WORK ITEM: Rewrite the part of the data that opens with the line containing "This screenshot has" and closes with the end of the data, replacing "screenshot" with "screen capture" and leaving everything else unchanged. Leave the pictures out of the answer.

RECORDS TO USE:
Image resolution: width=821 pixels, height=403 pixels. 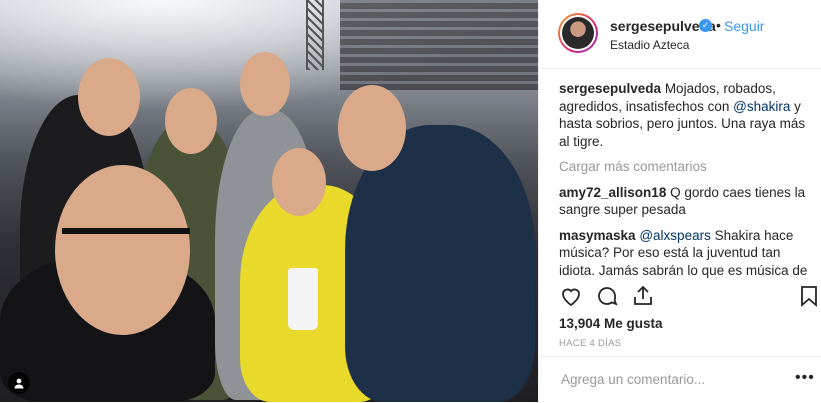 What do you see at coordinates (612, 192) in the screenshot?
I see `comment-username: amy72_allison18` at bounding box center [612, 192].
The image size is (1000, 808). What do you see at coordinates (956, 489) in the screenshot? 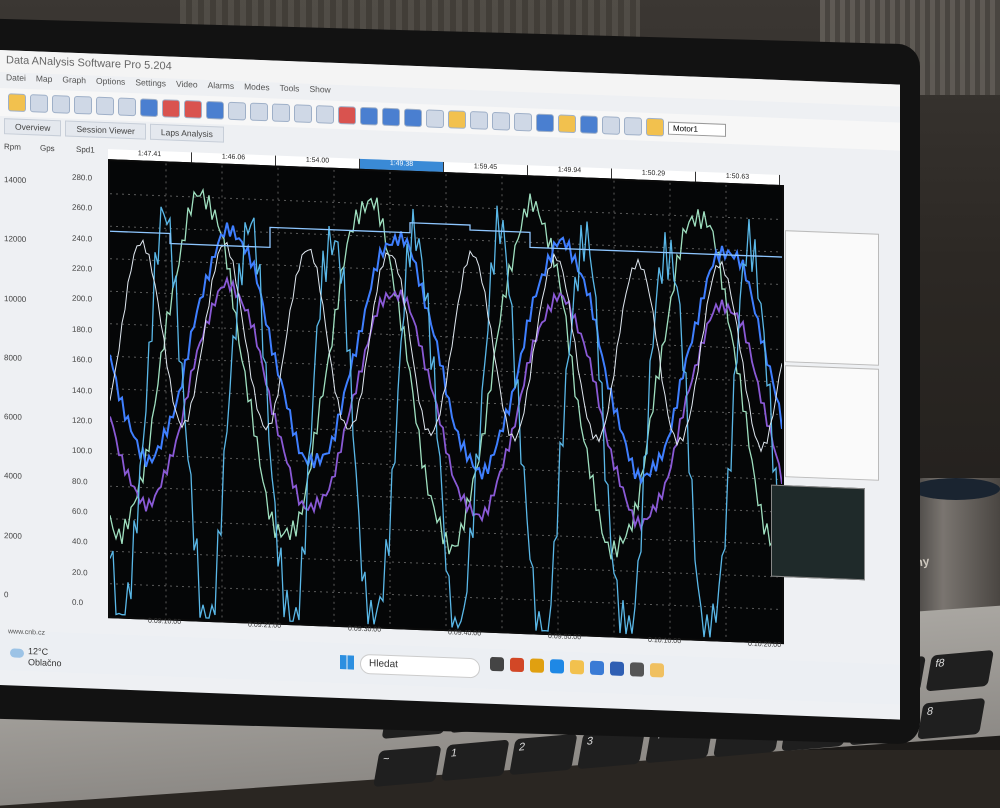
I see `mug-rim` at bounding box center [956, 489].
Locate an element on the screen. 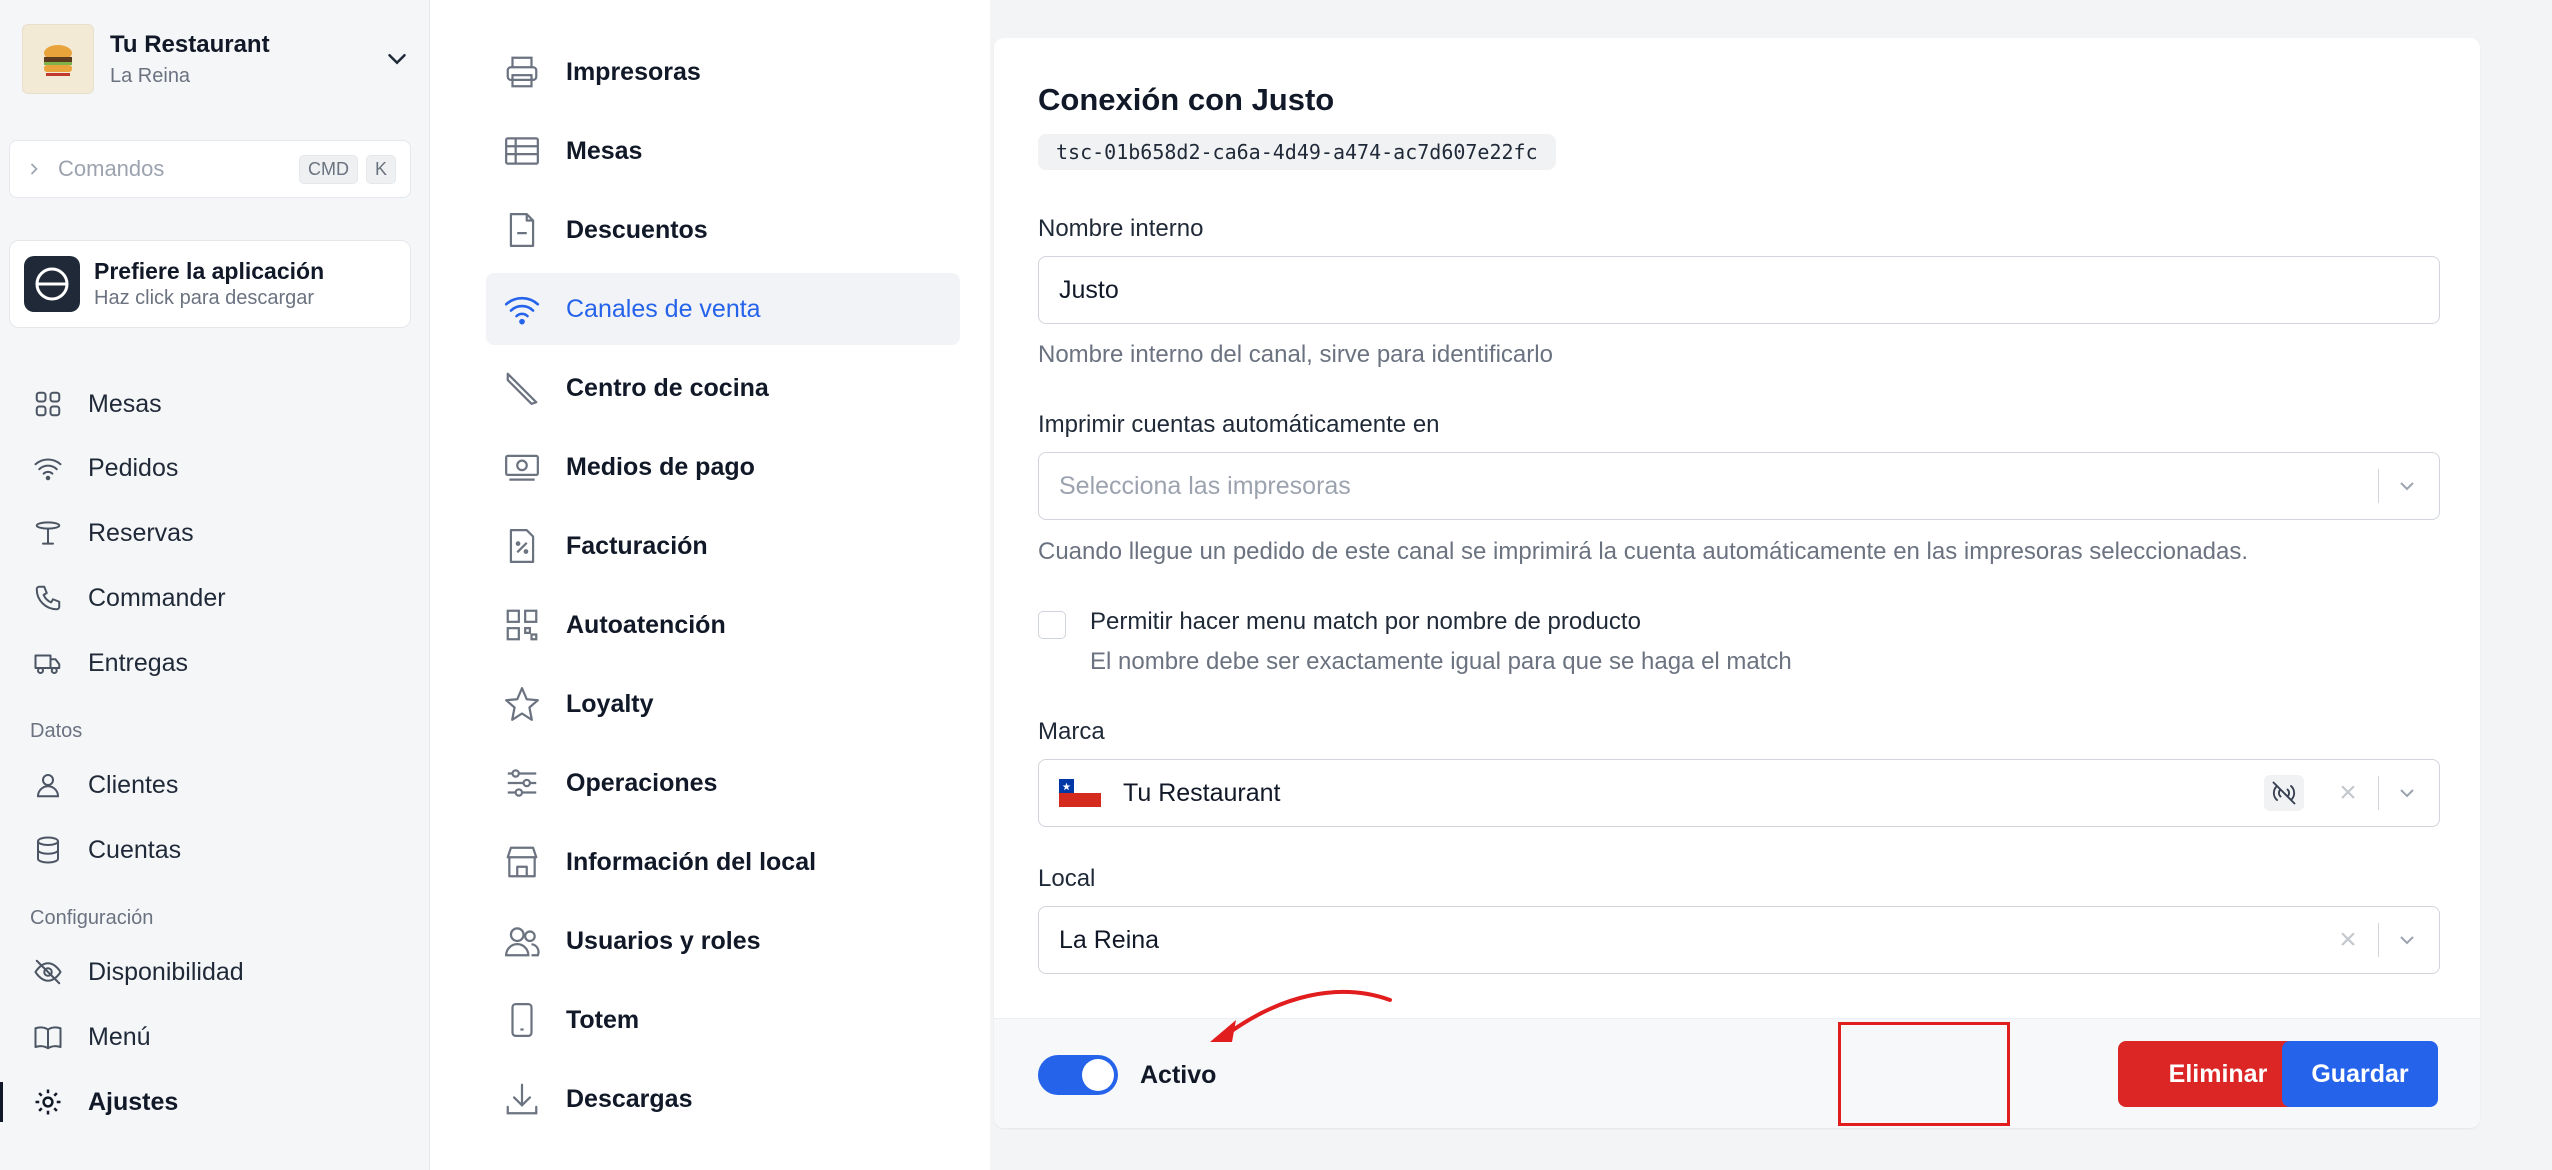 Image resolution: width=2552 pixels, height=1170 pixels. settings-item-totem: Totem is located at coordinates (723, 1020).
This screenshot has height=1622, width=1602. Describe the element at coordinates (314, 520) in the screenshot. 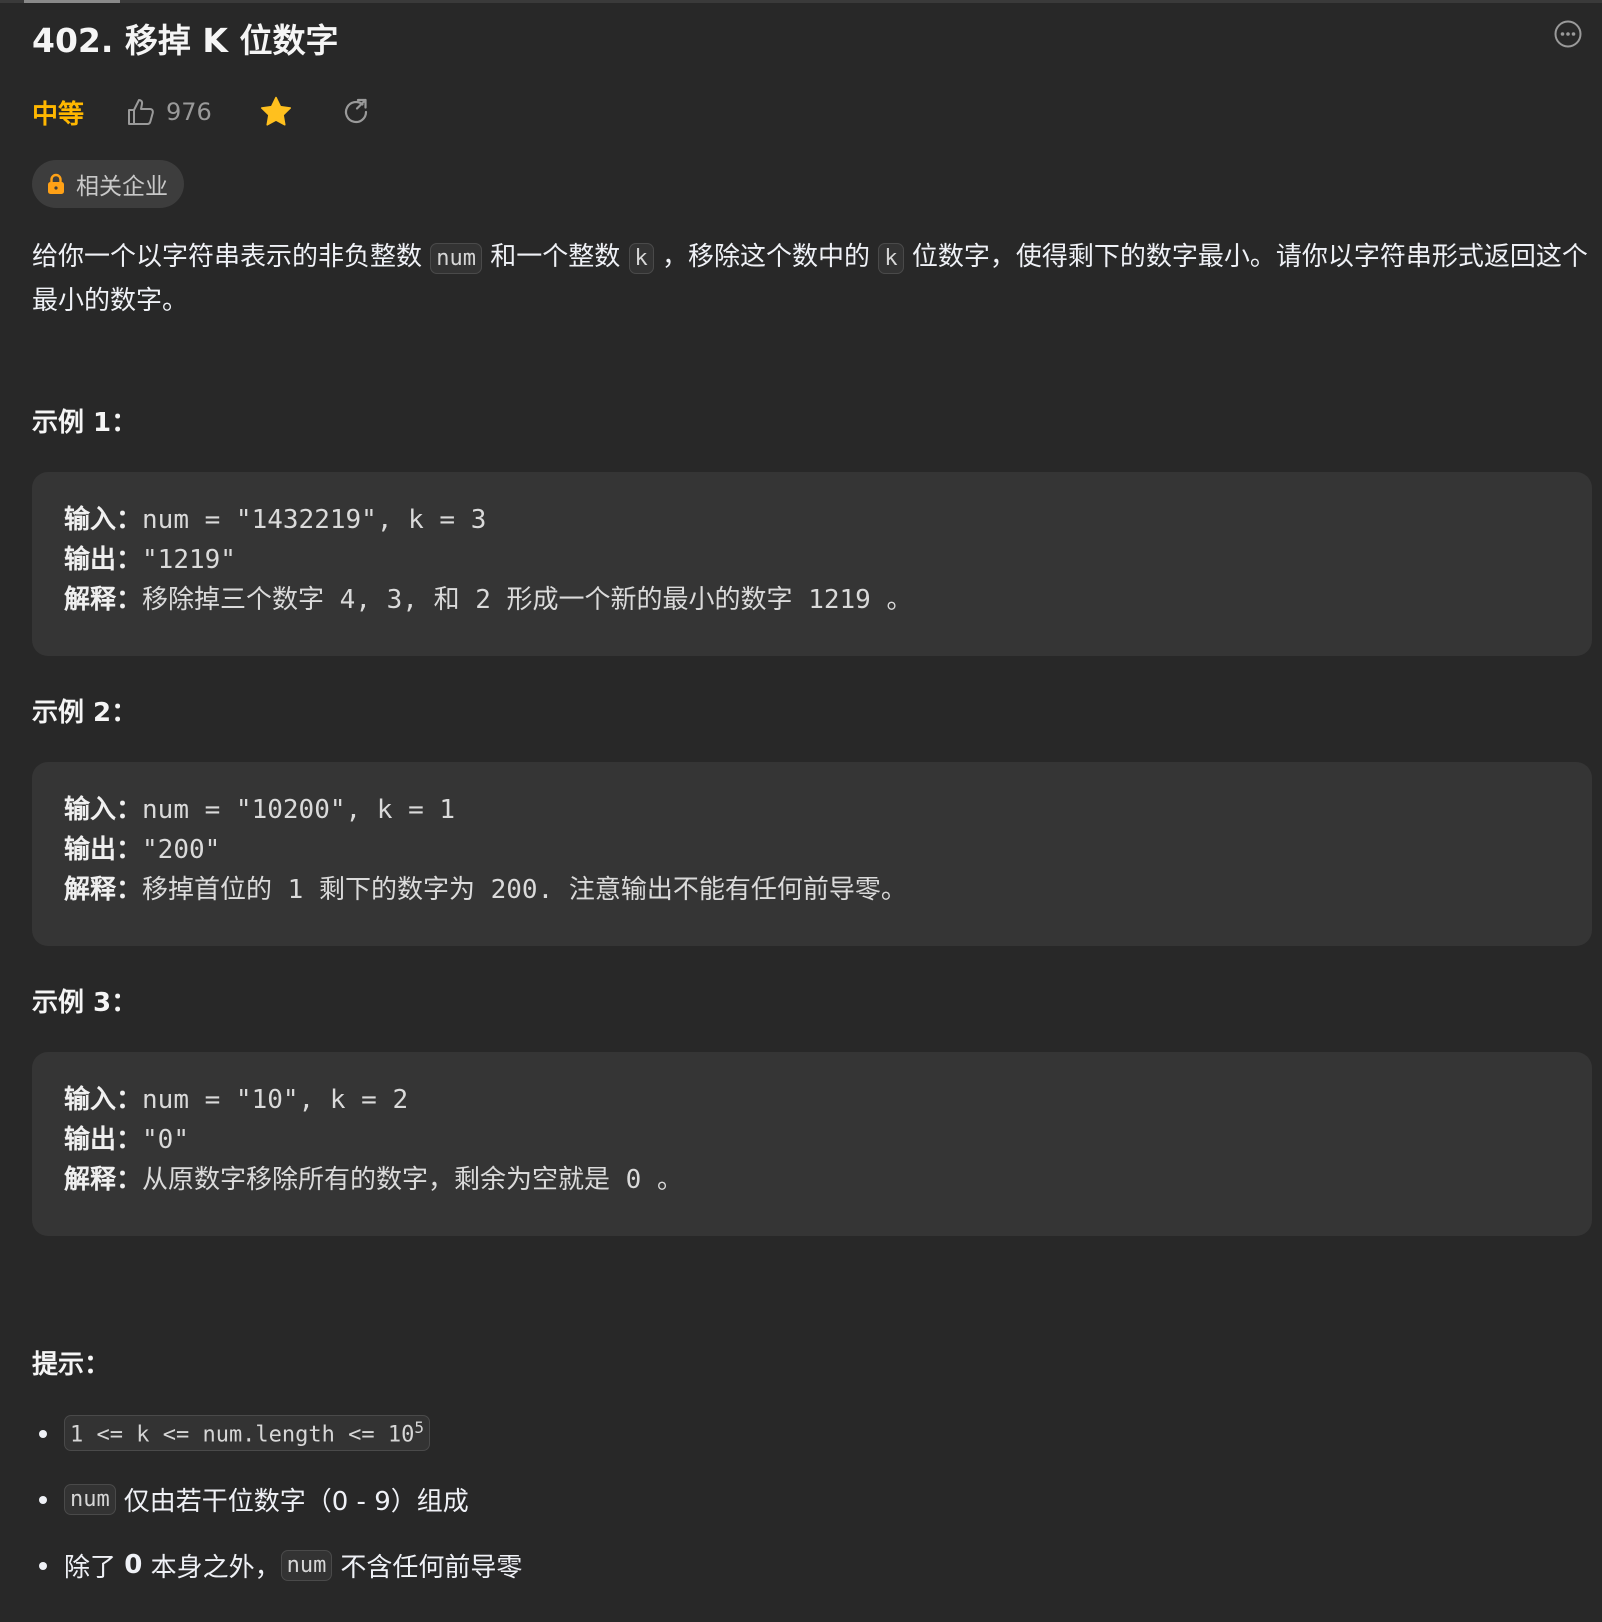

I see `example-input: num = "1432219", k = 3` at that location.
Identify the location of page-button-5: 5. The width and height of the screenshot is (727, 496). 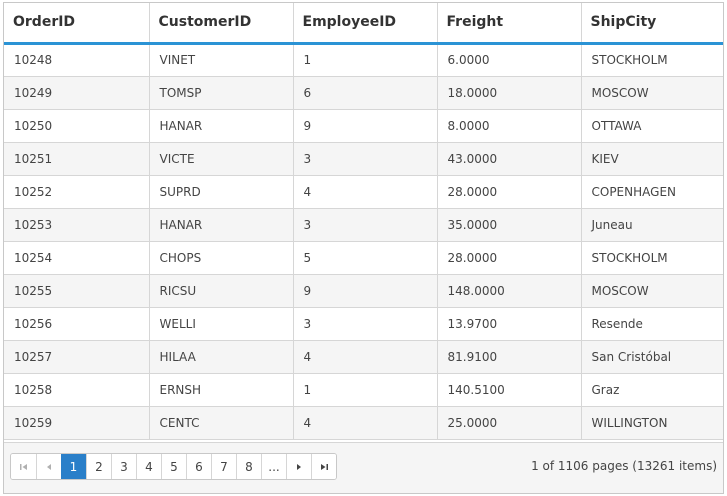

TASK ANSWER:
This screen capture has height=1622, width=1602. Describe the element at coordinates (314, 520) in the screen capture. 

I see `example-input: num = "1432219", k = 3` at that location.
Identify the location of page-button-5: 5. The width and height of the screen capture is (727, 496). 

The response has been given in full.